In terms of final reliefs, the teachers want the salary structures to be nullified on grounds that they were revised and approved in contravention of the Education Act of 2010.

“The decision of the first and second respondents to initiate, revise and approve the revised Teachers’ Career Structure 2019… Teachers’ Salary Structure 2019 and to implement the said structure(s) by 1 April 2020 shall be reviewed, corrected and set aside as ultra vires and illegal therefore unlawful, null and void.

“The revised Teachers’ Career Structure and the Teachers’ Salary Structure 2019 shall be declared irregular, unlawful, null and void for being initiated, revised and approved by first and second respondents without legal authority and contrary to Education Act 2010.

“The publication by the sixth respondent of the revised Teachers’ Career Structure 2019 and Teachers’ Salary Structure 2019 shall be declared irregular, unlawful, null and void. Teaching Service (Amendment) Regulations 2016 shall be declared null and void and of no force and effect in law for contravening section 27A and 27B of the Interpretation (Amendment) Act 1993,” the teachers’ say in their papers.

In his founding affidavit, one of the primary school teachers, Makhetha Tšephe, said the teachers want the two structures nullified in that they crafted by the Ministry of Education and Training instead of the Teaching Council as stipulated by Education Act of 2010.

“In initiating, reviewing, revising and publishing the revised Teachers’ Career Structure 2019, and deciding to be implemented on 1 April 2020, the first and second respondents failed to appreciate and understand the limit of their own powers; went beyond their respective legal powers; usurped the powers and authority of the Teaching Council; and therefore acted illegally and unlawfully.

“Only the Teaching Council has the authority to perform the acts done by the first and second respondents in the present instance and consequently the act and the decision of the first and second respondents is null and void and so the revised Teachers’ Career Structure 2019,” Mr Tšephe states.

The new salary structure was developed during negotiations between government and various teachers’ unions to address teachers’ longstanding grievances concerning their working conditions and salary structure which was last reviewed in 2009.

In the negotiations, teachers were represented by their unions, LAT, LTTU and LeSPA.

LAT secretary general Letsatsi Ntsibolane said the primary school teachers’ complaints were misinformed and that all teachers’ representatives were involved in the crafting of the new salary structures.

He said the court case was a deliberate attempt to create confusion among teachers by elements who are hoping to get traction for a new union.

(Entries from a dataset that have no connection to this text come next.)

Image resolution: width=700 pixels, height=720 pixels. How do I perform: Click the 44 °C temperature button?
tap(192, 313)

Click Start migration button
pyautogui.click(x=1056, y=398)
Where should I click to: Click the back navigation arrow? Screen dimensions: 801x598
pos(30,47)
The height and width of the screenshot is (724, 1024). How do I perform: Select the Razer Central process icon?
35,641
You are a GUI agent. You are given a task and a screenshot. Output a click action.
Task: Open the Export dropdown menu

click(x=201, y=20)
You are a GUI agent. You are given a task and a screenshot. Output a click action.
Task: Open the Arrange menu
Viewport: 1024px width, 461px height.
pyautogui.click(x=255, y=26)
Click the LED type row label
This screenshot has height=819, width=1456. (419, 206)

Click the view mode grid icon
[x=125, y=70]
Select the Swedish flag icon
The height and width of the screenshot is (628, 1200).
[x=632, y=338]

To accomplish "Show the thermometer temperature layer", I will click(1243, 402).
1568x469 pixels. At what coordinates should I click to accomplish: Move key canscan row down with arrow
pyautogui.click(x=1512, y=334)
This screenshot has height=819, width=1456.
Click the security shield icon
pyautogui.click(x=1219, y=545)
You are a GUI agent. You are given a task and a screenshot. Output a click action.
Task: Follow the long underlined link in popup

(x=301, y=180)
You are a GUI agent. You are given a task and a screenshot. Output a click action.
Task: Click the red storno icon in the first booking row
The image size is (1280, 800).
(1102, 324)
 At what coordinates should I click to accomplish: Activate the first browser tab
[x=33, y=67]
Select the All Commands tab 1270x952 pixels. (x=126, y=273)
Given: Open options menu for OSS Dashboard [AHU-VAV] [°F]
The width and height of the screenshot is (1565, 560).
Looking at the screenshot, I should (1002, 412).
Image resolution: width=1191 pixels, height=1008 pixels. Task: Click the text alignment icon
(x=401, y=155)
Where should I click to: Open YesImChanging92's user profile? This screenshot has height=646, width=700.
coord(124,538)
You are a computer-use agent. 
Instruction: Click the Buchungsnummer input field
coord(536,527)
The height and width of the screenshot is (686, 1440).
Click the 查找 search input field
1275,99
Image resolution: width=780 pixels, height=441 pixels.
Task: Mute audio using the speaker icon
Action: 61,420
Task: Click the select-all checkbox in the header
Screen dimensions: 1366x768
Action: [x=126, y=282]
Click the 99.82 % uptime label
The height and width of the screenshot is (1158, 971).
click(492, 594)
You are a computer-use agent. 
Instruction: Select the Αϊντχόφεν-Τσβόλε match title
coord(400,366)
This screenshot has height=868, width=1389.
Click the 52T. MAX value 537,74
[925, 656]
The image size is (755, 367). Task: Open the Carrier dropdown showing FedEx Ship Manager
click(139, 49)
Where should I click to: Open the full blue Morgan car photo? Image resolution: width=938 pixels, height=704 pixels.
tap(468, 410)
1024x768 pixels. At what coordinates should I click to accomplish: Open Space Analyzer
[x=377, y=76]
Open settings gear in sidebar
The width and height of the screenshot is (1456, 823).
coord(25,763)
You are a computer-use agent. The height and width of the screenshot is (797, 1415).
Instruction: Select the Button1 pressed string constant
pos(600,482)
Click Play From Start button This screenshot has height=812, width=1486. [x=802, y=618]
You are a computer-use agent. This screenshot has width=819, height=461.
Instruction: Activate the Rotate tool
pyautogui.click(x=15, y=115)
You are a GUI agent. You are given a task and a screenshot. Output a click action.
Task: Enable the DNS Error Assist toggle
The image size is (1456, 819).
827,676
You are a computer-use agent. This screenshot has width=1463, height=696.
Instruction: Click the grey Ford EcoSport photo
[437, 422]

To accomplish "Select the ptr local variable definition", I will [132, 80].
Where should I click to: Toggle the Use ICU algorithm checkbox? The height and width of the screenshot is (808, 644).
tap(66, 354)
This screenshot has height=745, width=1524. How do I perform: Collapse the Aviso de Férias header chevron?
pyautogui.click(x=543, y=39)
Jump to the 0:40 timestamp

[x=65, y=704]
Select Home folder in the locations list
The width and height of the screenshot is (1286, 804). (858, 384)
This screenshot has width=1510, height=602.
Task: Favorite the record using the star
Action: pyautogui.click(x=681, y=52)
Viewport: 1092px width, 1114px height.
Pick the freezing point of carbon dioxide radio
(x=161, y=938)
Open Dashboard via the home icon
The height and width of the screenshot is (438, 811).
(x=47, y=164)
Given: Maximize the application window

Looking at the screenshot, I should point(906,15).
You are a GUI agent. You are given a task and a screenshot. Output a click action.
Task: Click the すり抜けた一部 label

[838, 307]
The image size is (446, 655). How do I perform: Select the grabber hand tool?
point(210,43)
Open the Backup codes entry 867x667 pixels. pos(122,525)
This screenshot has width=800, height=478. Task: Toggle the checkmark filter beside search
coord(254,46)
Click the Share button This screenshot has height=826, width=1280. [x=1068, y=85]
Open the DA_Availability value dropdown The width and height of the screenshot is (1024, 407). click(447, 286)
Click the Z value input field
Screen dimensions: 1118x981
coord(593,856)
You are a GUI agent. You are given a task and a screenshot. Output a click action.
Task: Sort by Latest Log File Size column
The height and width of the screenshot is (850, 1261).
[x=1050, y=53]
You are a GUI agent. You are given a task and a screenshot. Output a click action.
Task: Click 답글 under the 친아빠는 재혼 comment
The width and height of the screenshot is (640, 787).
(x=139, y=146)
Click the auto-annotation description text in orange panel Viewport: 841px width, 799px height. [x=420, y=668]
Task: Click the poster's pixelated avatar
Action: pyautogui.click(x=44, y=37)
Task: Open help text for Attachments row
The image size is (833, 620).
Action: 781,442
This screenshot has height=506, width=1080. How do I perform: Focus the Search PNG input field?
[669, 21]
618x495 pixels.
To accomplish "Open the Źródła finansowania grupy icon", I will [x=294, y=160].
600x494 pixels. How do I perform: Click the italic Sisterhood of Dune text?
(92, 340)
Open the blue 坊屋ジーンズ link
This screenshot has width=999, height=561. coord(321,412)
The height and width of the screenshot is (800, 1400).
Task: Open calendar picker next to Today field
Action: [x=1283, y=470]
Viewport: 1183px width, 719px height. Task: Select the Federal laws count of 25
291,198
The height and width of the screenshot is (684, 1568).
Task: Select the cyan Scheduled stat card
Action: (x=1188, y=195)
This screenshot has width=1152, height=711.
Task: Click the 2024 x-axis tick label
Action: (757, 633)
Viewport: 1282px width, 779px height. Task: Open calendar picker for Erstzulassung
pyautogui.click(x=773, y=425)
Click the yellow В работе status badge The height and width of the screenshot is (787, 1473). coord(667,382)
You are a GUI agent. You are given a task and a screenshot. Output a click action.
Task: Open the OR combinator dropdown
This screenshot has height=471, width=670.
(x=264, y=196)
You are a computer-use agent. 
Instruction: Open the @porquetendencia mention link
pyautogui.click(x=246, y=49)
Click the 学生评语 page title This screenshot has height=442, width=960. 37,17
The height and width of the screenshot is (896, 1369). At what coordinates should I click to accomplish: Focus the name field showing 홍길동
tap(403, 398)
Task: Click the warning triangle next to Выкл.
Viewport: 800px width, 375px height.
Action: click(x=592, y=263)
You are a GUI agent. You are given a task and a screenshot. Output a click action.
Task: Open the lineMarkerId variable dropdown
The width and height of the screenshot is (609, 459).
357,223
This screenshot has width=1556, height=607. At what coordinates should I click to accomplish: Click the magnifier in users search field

“This confusion is being deliberately caused by some individuals who want to form and new teachers’ association and they are feeding wrong information to the teachers so that they can turn their backs on their current union,” Mr Ntsibolane said.

He also alleged that there was a political force behind the disgruntled teachers.

“We know that there is a political force behind them…this is my own opinion.”

Mr Ntsibolane however, refused to divulge whom he suspected was behind the court case saying it was “a story for another day”.

Mr Ntsibolane said it would be best if they let the structure to be implemented as it is so that we could later work on its shortcomings.

“We have not worked so long and hard, risking our lives in the process just to cause differences between primary and secondary schools’ teachers. The structure was developed in the presence of representatives from primary and secondary school teachers,” Mr Ntsibolane said.